Code test
Attached there is a simple python tool and a VCF file. It works like:
python3.11 read_vcf.py mock.vcf
Zygosity breakdown for 32 variants with depth > 10:
0/0: 6
0/1: 8
1/0: 8
1/1: 10
python3.11 read_vcf.py mock.vcf --depth 44
Zygosity breakdown for 22 variants with depth > 44:
0/0: 4
0/1: 3
1/0: 6
1/1: 9
Here are 10 different options that could be useful to enhance the functionality of this VCF parsing command-line tool:
-
--sample
: Specify the samples of interest. For example,--sample SAMPLE2
would only count variants in sample 2. -
--allele-frequency
: Specify an allele frequency threshold for considering variants. For instance,--allele-frequency 0.05
would only count variants with an allele frequency greater than 0.05. -
--chromosome
: Filter variants based on a specific chromosome. For example,--chromosome 1
would only process variants on chromosome 1. -
--position-range
: Specify a range of positions to focus on. For instance,--position-range 1000-5000
would only consider variants with positions between 1000 and 5000. -
--include-filter
: Include variants with specific filter flags. For example,--include-filter PASS
would only count variants marked as "PASS" in the FILTER column (need to make this col). -
--exclude-filter
: Exclude variants with specific filter flags. For instance,--exclude-filter LowQual
would exclude variants marked as "LowQual" in the FILTER column. -
--include-info
: Include additional INFO fields in the output. For example,--include-info DP
would display the "DP" INFO field along with other variant information. -
--output-format
: Specify the output format for the parsed data, such as CSV or JSON. -
--output-file
: Save the parsed data to a specified output file instead of printing it to the console. -
--verbose
: Enable verbose mode to display detailed progress and additional information during the parsing process.

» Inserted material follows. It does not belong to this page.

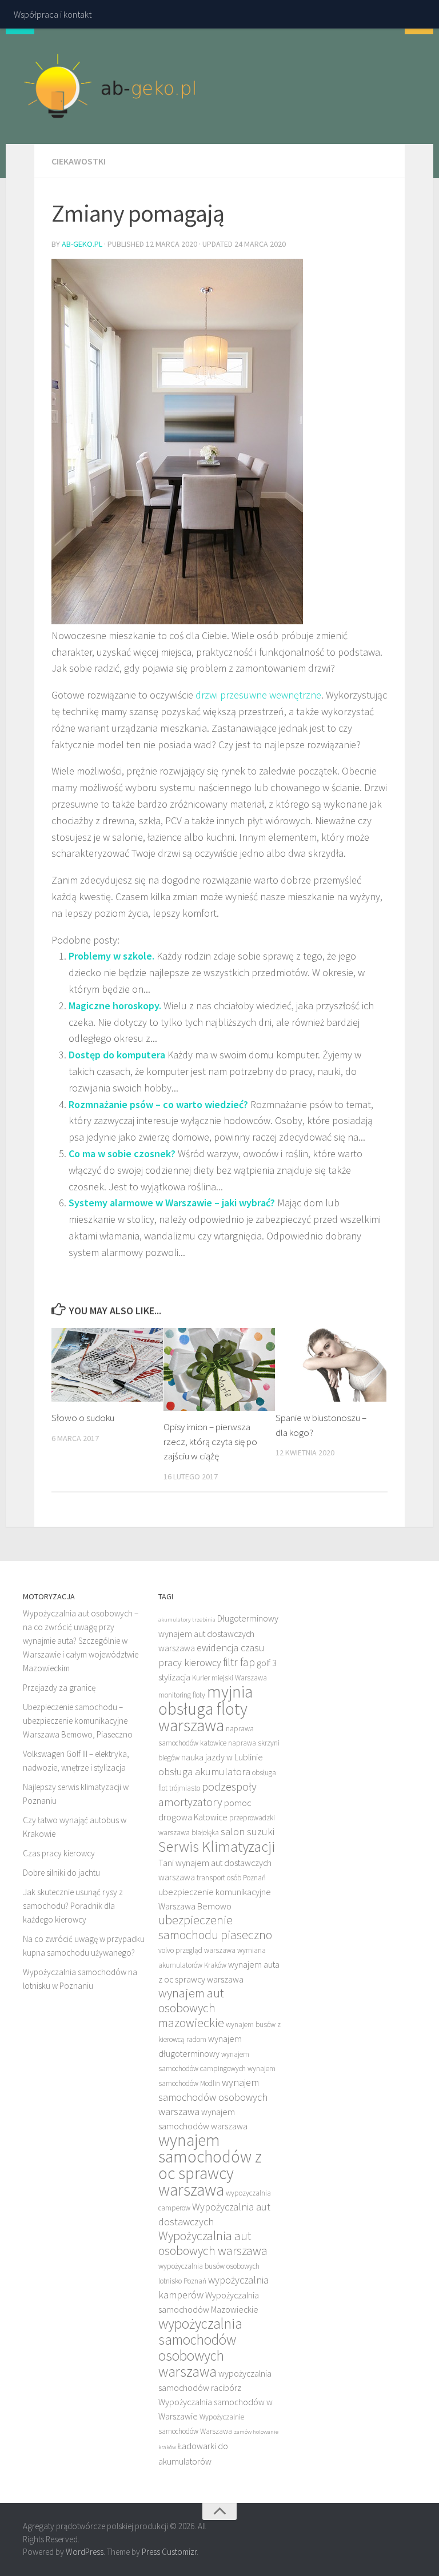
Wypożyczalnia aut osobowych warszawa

Your task is to add all 10 options, fix the current bug and refactor the code to use pandas to read, write and filter data. Extra marks for clean code https://github.com/zedr/clean-code-python and type hints. There's no right answer, be creative and showcase your knowledge of Python as much as is reasonable. Unit tests are not required but feel free to add if you want. Docker is also optional.